• Data extract
>> START

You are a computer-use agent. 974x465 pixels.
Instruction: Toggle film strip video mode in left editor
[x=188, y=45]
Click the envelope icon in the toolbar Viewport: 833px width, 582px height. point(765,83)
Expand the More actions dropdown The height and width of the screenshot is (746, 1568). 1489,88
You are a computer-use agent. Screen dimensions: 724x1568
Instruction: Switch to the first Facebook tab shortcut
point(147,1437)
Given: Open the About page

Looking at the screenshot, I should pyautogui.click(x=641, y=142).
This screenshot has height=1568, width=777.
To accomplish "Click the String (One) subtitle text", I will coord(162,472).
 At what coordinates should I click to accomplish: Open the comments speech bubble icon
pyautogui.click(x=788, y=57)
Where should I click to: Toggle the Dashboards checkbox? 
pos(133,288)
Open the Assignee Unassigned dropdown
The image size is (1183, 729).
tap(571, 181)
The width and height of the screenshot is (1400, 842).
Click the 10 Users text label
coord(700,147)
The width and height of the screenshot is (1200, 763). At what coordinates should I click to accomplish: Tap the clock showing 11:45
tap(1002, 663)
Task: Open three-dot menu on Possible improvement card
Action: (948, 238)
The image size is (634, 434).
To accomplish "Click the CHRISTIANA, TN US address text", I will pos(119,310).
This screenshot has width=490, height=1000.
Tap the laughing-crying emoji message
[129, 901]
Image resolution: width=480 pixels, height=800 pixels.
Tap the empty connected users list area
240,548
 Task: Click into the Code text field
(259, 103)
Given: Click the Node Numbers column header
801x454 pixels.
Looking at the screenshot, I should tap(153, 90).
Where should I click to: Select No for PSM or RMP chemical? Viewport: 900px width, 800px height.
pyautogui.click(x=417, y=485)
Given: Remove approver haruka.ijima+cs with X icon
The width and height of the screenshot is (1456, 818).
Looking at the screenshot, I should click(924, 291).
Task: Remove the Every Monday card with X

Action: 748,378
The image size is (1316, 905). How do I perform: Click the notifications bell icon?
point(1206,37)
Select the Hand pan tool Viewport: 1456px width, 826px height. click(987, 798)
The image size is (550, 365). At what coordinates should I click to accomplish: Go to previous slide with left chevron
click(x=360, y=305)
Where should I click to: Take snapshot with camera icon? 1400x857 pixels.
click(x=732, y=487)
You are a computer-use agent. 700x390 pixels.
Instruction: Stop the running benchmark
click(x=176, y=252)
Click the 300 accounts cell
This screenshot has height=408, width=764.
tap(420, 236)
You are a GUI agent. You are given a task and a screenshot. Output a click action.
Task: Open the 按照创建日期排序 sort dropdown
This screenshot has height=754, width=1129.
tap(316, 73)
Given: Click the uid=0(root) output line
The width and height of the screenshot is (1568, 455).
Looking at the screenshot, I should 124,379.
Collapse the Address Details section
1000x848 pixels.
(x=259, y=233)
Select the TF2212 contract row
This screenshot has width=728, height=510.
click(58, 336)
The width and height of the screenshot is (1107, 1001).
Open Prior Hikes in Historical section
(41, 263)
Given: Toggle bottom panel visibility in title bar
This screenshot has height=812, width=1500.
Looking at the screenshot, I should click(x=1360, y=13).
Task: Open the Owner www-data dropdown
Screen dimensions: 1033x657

>> END

• What is needed
Reproduce verbatim the lines of the material between the line containing "Select the Hand" and the line containing "click(x=732, y=487)", inclusive.

• Solution to this problem
Select the Hand pan tool Viewport: 1456px width, 826px height. click(987, 798)
The image size is (550, 365). At what coordinates should I click to accomplish: Go to previous slide with left chevron
click(x=360, y=305)
Where should I click to: Take snapshot with camera icon? 1400x857 pixels.
click(x=732, y=487)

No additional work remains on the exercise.